Saturday 7 July 2012

:')

It's 2 in the morning and I'm wide awake. I'm sitting here alone, in the dark, thinking about life. Thinking about failure and success, about choices, opportunities, serendipity, fate. Thinking about hope.

Seven hours ago, I was sitting here in this very same spot, knowing in any minute everything would be revealed. I was so full I hope that all my work would be paid off that time. I thought I would be free by now. The dream I've had since I was in elementary school, I thought it would come true. Turned out, it didn't. I know this is for the best. I just...  I still haven't found the way to just forget about it and move on with my life. You do know that sometimes it's hard to let go of your dreams, right? To accept the fact that things don't go the way you want it to be, even though it's His plan and you know He knows the best?

It's at this kind of moment I realize I'm surrounded by amazing people. My family and friends are just so supportive and caring I feel like I wanna hug all of them. They have helped me realize that sometimes it's okay to fail. That every once in a while you have to drink the lemonade life gives you. And that there're still other chances. I've missed this chance but I'm not gonna miss the next one. Maybe this is just what I need. All my life I had never been this disappointed. In the eyes of my family, I had always been the one they could count on. The one who could always make it. The one who was without any doubts, would always get what she wanted. But this experience have showed me that there's no such thing as always.
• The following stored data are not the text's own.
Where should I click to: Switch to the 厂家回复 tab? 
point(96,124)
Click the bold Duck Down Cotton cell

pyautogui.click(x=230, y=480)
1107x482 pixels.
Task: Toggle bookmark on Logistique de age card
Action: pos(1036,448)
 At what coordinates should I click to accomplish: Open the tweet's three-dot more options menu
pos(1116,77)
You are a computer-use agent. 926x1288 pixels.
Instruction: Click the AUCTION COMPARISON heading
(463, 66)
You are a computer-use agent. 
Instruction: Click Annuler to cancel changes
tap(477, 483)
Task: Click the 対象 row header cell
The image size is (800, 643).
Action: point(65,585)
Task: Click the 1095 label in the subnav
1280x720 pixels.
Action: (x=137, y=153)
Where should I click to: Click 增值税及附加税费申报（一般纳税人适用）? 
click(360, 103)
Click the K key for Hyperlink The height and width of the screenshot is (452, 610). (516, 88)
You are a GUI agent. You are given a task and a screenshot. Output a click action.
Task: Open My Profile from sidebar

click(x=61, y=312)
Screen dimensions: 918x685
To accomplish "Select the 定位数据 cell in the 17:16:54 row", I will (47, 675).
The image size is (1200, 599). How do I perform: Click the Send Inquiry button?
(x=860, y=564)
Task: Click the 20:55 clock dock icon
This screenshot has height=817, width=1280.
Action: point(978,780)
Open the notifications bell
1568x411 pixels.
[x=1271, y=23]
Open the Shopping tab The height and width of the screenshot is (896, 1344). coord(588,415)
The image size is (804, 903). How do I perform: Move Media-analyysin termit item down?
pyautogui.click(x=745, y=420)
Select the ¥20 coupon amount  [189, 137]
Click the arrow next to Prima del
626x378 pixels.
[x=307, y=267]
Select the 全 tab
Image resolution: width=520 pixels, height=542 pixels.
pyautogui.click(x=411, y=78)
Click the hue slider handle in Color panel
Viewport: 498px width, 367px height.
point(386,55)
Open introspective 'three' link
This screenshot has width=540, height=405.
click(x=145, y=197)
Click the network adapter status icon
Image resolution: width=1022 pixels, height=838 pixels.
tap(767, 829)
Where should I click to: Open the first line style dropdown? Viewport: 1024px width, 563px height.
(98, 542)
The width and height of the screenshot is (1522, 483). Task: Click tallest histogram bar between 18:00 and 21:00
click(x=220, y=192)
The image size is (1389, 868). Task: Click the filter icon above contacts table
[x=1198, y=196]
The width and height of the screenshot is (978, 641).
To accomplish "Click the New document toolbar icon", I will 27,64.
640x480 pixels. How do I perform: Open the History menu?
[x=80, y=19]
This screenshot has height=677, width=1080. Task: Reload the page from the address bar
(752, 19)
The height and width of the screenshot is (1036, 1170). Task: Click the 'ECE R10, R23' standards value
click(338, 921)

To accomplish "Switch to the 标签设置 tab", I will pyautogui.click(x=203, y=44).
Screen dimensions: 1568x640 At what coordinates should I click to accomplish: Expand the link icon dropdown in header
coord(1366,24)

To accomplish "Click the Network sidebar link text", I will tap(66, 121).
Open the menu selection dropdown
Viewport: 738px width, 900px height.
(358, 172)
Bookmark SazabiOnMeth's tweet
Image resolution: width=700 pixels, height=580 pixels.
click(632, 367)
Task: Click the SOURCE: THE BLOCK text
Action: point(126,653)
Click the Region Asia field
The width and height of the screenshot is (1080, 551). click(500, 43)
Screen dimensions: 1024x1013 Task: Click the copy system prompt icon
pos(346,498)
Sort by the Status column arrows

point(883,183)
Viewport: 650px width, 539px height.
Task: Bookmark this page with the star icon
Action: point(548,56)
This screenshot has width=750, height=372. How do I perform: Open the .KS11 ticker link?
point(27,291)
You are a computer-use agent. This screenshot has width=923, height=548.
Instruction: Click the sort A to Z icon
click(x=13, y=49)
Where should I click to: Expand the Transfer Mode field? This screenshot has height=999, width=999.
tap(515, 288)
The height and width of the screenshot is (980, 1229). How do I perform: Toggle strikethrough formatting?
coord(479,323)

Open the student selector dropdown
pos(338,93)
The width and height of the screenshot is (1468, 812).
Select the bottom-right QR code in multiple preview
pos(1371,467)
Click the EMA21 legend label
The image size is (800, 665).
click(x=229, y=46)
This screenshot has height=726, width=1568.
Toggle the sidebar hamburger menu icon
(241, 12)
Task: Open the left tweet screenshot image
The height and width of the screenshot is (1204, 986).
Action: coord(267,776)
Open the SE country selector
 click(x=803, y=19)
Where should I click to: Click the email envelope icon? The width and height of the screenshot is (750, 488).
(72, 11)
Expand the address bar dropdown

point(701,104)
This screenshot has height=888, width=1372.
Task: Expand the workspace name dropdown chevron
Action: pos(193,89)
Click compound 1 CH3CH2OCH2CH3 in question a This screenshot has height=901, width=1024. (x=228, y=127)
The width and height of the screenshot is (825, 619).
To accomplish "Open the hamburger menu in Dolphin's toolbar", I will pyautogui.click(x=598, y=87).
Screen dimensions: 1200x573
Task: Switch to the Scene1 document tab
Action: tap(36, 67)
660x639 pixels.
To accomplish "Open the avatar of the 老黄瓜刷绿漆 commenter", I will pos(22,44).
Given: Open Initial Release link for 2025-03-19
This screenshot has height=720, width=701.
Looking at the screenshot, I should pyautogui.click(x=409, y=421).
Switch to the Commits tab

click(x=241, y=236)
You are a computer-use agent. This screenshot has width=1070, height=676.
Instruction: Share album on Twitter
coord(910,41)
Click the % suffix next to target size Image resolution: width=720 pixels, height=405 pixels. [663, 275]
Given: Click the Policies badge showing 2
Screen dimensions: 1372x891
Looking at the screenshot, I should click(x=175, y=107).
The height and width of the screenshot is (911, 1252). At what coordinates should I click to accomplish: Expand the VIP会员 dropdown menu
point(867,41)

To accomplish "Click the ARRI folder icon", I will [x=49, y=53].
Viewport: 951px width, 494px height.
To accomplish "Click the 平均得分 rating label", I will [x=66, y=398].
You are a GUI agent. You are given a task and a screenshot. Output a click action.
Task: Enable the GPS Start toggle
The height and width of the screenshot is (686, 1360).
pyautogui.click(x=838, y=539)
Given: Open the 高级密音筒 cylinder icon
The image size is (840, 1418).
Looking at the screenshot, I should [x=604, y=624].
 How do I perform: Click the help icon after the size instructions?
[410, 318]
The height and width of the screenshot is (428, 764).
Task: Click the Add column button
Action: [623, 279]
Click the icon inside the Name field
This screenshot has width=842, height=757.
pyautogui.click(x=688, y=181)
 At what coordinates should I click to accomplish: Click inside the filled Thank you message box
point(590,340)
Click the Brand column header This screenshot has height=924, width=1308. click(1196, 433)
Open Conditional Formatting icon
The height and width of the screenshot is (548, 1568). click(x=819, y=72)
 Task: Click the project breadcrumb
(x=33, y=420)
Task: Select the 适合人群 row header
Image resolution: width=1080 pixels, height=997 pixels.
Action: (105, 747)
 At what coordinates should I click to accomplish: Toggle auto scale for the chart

Okay I stopped there for a while and reread a couple of things people have told me in these last few hours and you know what? It put a big smile on my face. So to all of you who have been there, who have told me that it's okay and I'm gonna make it somehow, who have made me smile during my cries, thank you. You have no idea how much it means to me.

Sunday 1 July 2012

Light and Dark

That was the thing: Once, the difference between light and dark had been basic. One was good, one bad. Suddenly, though, things weren’t so clear. The dark was still a mystery, something hidden, something to be scared of, but I’d come to fear the light, too. It was where everything was revealed, or seemed to be. Eyes closed, I saw only the blackness, reminding me of this one thing, the most deep of my secrets; eyes open, there was only the world that didn’t know it, bright, inescapable, and somehow, still there.